> To do:
Gather each line containing the string "word" from these entries.

***** Given information

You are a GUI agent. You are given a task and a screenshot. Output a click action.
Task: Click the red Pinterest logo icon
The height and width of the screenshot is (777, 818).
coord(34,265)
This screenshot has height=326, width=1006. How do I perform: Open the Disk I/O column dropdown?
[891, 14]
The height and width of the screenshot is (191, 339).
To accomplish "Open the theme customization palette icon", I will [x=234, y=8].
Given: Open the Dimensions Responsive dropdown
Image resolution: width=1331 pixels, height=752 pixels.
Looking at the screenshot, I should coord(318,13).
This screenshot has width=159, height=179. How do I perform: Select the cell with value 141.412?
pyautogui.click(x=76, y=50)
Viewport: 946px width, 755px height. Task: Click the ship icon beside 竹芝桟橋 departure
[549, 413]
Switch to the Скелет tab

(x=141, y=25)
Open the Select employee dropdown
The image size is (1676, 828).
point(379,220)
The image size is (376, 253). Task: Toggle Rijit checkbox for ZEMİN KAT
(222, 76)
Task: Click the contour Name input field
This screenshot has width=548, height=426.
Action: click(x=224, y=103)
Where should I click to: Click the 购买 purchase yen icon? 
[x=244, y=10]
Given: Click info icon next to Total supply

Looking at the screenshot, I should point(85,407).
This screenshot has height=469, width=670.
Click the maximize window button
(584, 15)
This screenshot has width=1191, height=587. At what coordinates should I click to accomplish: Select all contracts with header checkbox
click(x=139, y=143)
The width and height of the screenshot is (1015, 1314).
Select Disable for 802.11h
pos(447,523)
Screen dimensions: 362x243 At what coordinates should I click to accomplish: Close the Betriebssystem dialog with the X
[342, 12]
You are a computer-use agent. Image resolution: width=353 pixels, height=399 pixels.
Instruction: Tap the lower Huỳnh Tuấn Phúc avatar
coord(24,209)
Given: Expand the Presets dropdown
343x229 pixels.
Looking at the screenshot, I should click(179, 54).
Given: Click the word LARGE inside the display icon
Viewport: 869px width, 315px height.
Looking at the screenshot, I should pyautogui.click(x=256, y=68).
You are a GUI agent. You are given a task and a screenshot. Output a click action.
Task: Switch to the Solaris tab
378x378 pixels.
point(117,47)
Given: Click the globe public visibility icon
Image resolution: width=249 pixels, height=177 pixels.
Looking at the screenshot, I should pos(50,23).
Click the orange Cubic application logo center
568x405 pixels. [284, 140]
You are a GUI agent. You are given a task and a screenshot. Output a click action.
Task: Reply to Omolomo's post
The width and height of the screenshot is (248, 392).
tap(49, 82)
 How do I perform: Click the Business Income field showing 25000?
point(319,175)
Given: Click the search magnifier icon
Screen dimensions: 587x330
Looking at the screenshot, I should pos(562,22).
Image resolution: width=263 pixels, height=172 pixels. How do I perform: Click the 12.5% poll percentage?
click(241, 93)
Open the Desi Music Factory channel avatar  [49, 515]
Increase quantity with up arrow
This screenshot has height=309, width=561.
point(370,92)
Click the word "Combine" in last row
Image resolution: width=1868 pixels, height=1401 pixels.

**********

> Written solution:
Given: Click the word LARGE inside the display icon
Click the word "Combine" in last row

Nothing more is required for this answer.